(WHAT IS BEING ASKED):
Among the entries that follow, locate the line with "At what coordinates should I click to accomplish: Switch" and the line with "You are a GUI". Output those lines and all lines in between, exactly, minus the pictures.

(STORED DATA):
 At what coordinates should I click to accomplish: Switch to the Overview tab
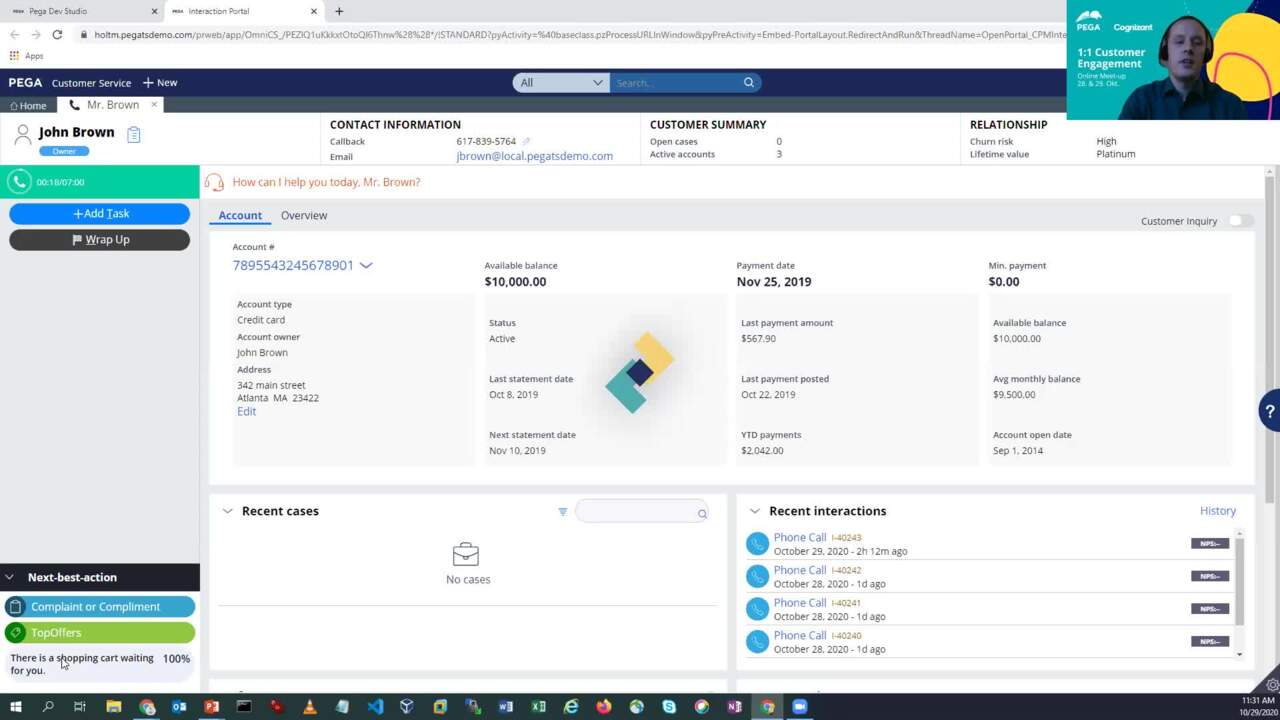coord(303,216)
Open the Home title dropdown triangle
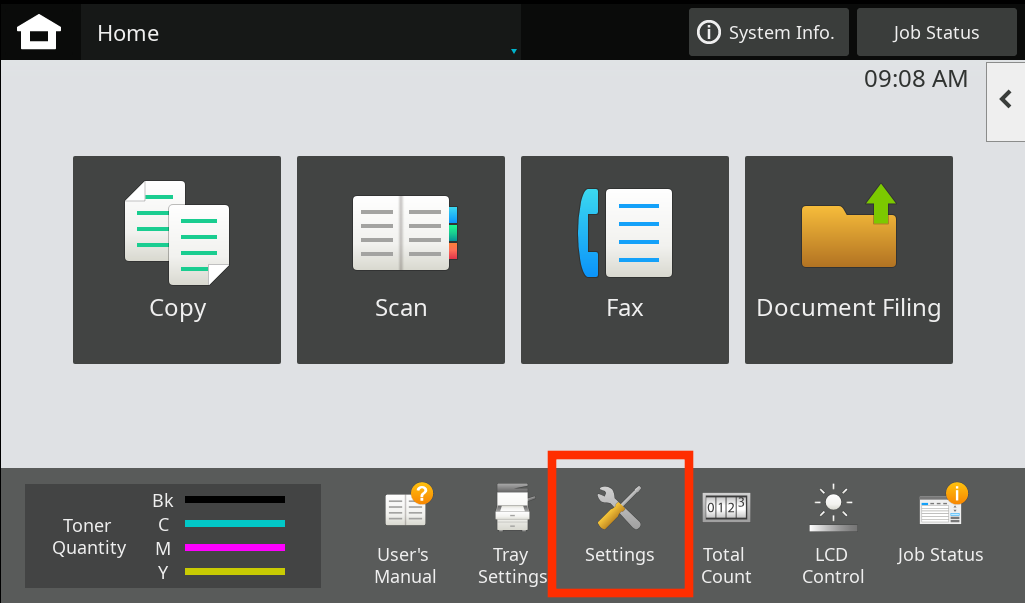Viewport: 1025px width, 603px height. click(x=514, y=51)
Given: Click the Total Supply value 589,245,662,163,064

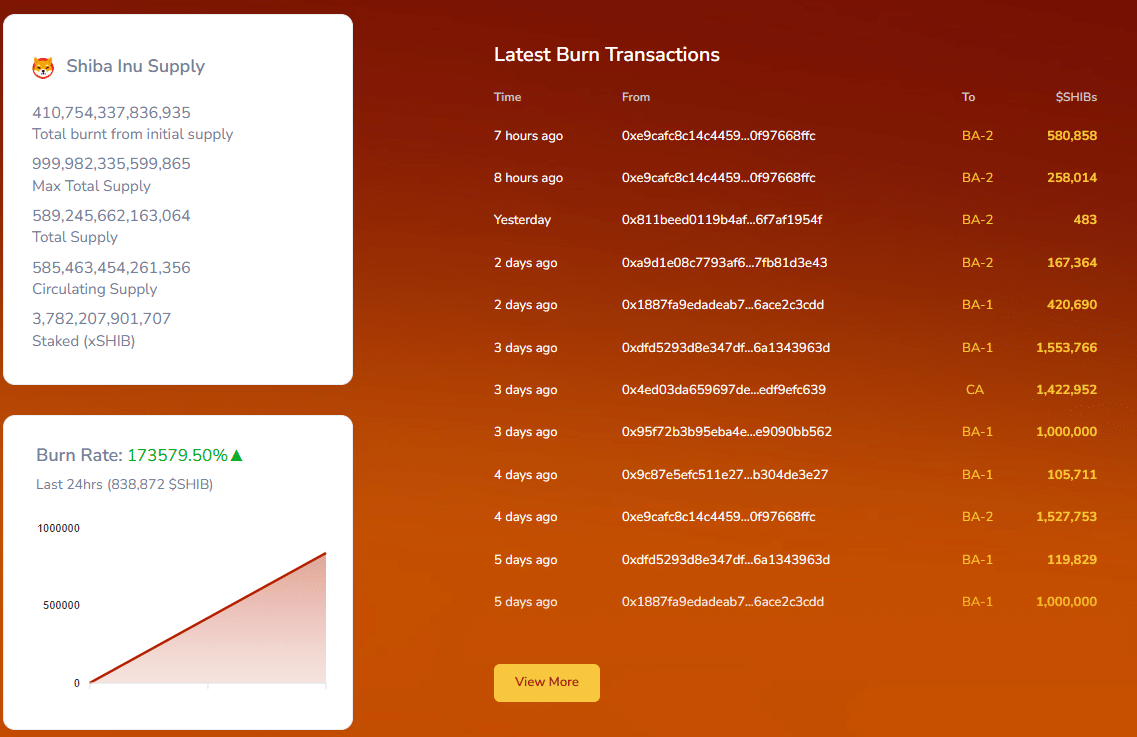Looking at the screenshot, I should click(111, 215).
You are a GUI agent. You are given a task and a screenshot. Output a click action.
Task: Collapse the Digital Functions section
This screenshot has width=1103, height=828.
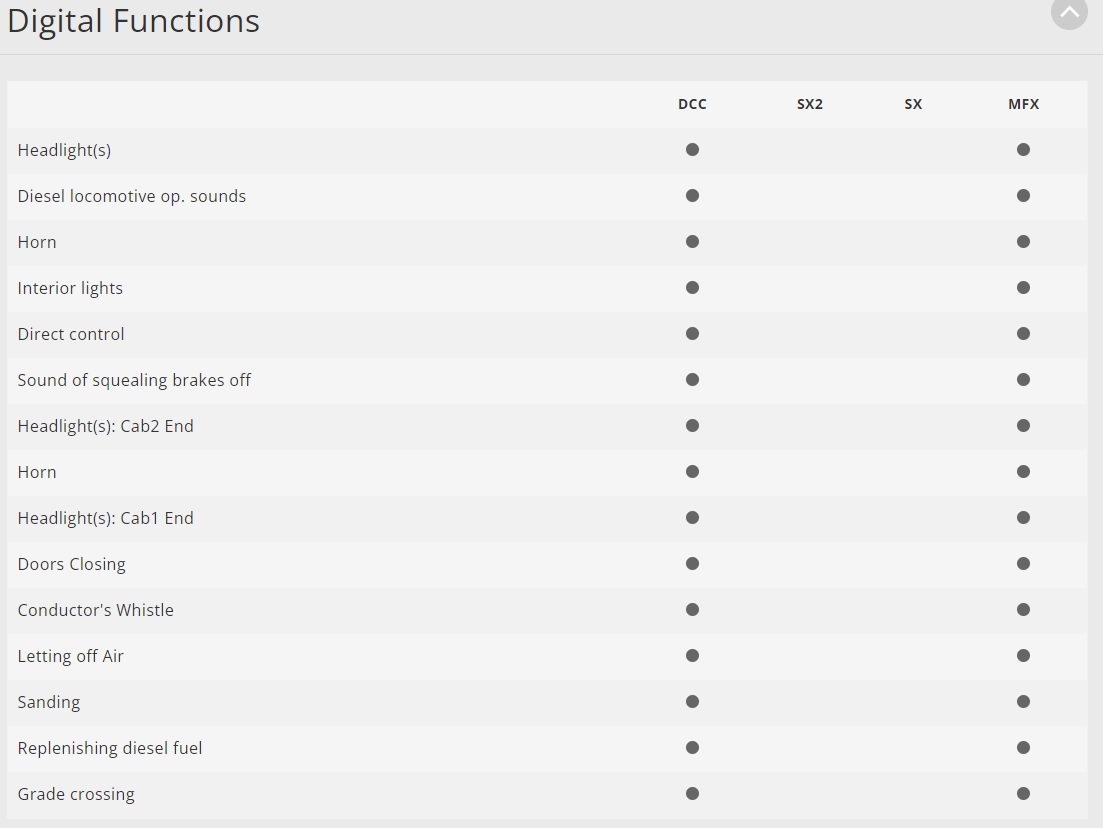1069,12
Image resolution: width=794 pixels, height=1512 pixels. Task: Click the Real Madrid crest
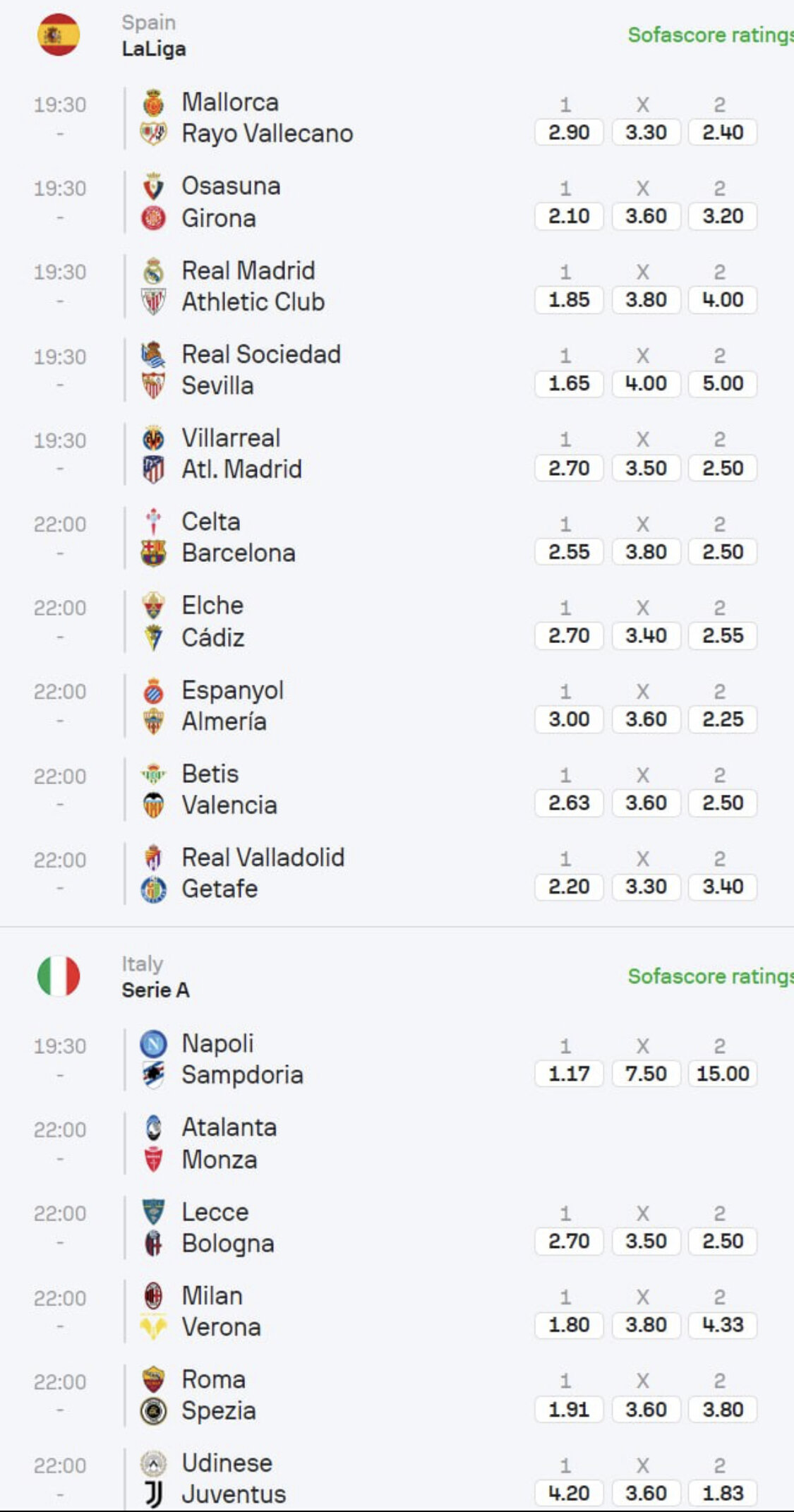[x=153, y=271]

==

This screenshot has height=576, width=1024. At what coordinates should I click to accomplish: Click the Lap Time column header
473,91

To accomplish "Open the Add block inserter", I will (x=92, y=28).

...

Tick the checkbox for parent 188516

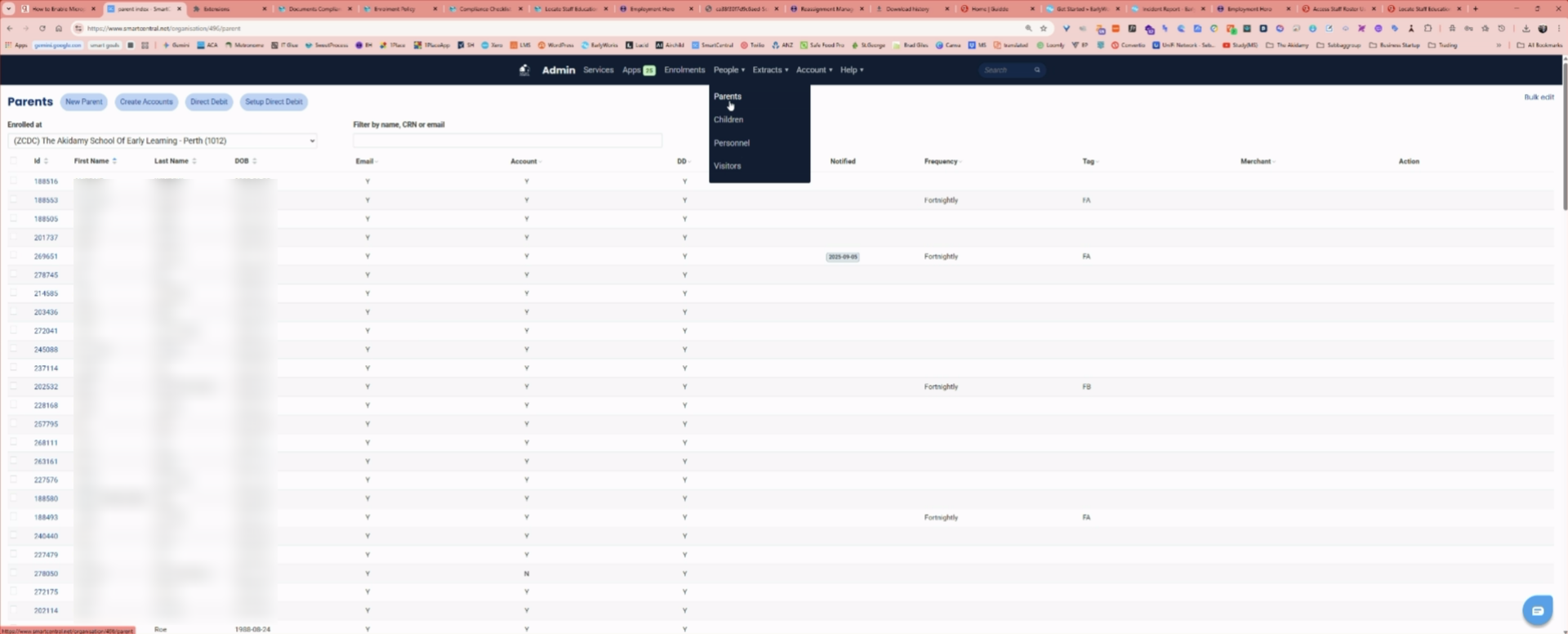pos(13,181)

(EXERCISE ANSWER):
 At what coordinates should I click to accomplish: Switch to the Overview tab
coord(303,216)
Open the Home title dropdown triangle
Viewport: 1025px width, 603px height. click(x=514, y=51)
Given: Click the Total Supply value 589,245,662,163,064

Looking at the screenshot, I should click(111, 215).
You are a GUI agent. You are given a task and a screenshot. Output a click action.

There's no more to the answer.